The two parties will work together to provide wireless remote ultrasonic diagnosis applications based on Huawei's wireless connection technologies and MGI's remote ultrasonic diagnosis system.

December 13, 2017

2 Min Read

LONDON -- At the 8th Global Mobile Broadband Forum, Huawei Wireless X Labs and MGI signed a memorandum of understanding (MoU) on wireless telemedicine. In 2018, the two parties will work together to provide wireless remote ultrasonic diagnosis applications based on Huawei's wireless connection technologies and MGI's remote ultrasonic diagnosis system. It will be the industry's first use of mobile network technologies in real-time operation applications for telemedicine.

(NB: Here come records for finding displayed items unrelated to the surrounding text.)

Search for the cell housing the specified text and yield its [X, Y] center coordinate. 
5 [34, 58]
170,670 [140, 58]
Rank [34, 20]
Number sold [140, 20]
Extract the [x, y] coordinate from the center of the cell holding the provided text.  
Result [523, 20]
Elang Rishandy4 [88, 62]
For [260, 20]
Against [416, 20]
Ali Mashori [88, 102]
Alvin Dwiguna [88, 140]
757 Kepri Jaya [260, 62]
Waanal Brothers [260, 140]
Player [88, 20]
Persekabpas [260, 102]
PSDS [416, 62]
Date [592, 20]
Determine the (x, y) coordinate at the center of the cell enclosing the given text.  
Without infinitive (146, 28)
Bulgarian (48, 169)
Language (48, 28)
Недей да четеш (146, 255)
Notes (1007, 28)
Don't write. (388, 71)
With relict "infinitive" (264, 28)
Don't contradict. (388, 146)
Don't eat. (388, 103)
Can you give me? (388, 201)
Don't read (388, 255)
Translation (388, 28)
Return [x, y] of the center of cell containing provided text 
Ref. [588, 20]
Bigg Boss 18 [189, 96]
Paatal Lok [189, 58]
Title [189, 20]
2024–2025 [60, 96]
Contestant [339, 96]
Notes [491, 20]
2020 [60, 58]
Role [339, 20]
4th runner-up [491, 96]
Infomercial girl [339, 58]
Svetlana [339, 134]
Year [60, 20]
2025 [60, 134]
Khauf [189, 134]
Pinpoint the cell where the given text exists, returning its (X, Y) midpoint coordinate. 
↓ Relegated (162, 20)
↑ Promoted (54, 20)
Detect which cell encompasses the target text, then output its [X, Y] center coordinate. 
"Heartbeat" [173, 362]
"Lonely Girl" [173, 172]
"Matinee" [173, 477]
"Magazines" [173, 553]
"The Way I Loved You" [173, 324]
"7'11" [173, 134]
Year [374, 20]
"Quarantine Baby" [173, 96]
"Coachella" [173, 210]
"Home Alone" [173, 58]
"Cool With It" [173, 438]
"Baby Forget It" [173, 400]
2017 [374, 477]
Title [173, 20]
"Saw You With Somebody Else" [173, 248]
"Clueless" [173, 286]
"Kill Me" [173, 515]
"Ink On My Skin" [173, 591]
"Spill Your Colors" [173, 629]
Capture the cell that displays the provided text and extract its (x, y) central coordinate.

Healthcare resources are becoming an increasingly serious issue worldwide. There are even less healthcare resources in remote or hard to access areas, such as plateaus, distant frontiers, disaster-stricken areas, or on the open sea. Telemedicine can eliminate geographical limitations. Doctors and patients no longer need to be in the same room. Patients can spend less time and money traveling to access medical care, and the medical experts can work more efficiently.

The telemedicine applications related to remote real-time operations, such as remote ultrasonic detection or remote surgery, are difficult to implement due to their requirements for high bandwidth and low latency. For example, the movements of the doctor's hands, the image transmission, and the force feedback must be tightly synchronized, which is hard to realize under the current network conditions.

To resolve this issue, Huawei Wireless X Labs and MGI will use 4.5G and 5G network technologies to provide data connections for remote ultrasonic robots. This will enable doctors to control ultrasonic probes on the patient side for diagnosis. 4.5G and 5G networks provide plenty of bandwidth. They can provide dozens of megabits per second for onsite audio, video, and B-mode ultrasonic examination images. The low latency boasted by 4.5G and 5G networks ensures that the force feedback from patient sensors transmitted to their doctor's touch sensitive devices in just milliseconds. With 4.5G and 5G networks, ultrasonic images can be transmitted to the cloud for real-time analysis to assist with diagnosis at multiple levels.